In a letter to the Directorate General of Civil Aviation, the CNS Officers' Guild -- an association of Communication, Navigation and Surveillance (CNS) personnel-- said "no new or additional facilities should be allowed to be commissioned without trained and adequate CNS manpower to man it."

The Guild also demanded a review of the commissioning of all air traffic management facilities in past three to four years, in wake of "gross deficiency of CNS manpower."
 

India may have modernised its air traffic management services but lack of adequate manpower was raising major air safety risk, as the present staff were overburdened and were under tremendous stress and fatigue due to long working hours to keep the facilities functioning.

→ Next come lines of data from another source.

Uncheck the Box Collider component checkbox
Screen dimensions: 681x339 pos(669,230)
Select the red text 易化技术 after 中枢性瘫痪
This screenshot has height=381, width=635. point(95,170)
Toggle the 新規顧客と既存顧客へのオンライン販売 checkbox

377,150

Of the 3,250 sanctioned posts, about 840 posts in the CNS wing of the state-run airport operator the Airports Authority of India (AAI) that provides navigational services, were lying vacant, according to the Guild.

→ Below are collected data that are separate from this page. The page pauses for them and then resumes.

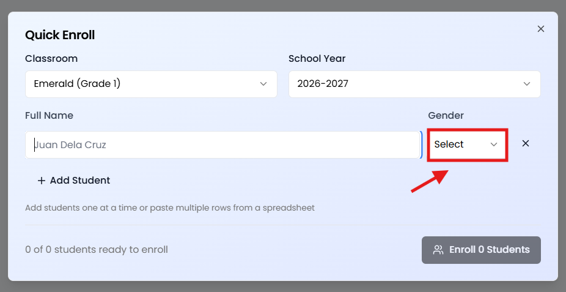Click the people icon on the Enroll button
The height and width of the screenshot is (292, 566).
(438, 250)
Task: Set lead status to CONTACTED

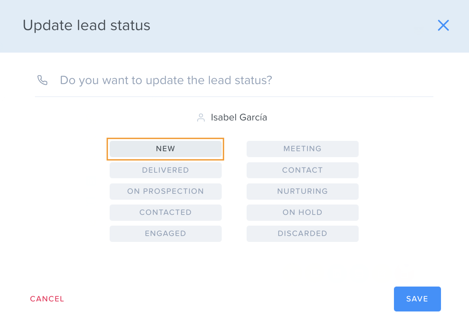Action: [x=165, y=212]
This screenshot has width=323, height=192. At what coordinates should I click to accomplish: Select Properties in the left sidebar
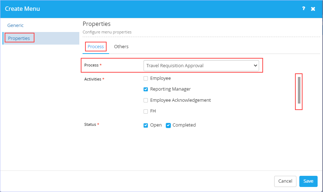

The AAI has installed whole lot of new CNS facilities -- 15 Instrument Landing System ILS, 13 radars, 38 ATS Automation systems, 14 ADS-B, 3 ASMGCS-- since 2009.

"The facilities were being commissioned without taking CNS manpower requirement into account, leading to risky compromise with the operation and maintenance of the air navigation services that is building up Air Safety Hazard," Subit Kobiraj, General Secretary of the Guild wrote to DGCA.

"In recent years, operations and maintenance of CNS-ATM facilities have been adversely affected due to lack of sufficient CNS manpower and in turn has led to compromise with the safety of human lives in air," he said.

The Guild had also made an appeal to the AAI Board to address the manpower shortage in the organisation.

Apart from 840 vacant posts, the Guild said there was a need for around 1,200 additional personnel.

The Guild also sought Civil Aviation Minister Ajit Singh's intervention.

In order to sustain Air Navigation Services in desired manner and to mitigate accruing air safety hazards, additional CNS manpower is most urgently required at all levels - be it at Senior Management level, Supervisory level or at induction level, Kobiraj said in his letter to the Minister.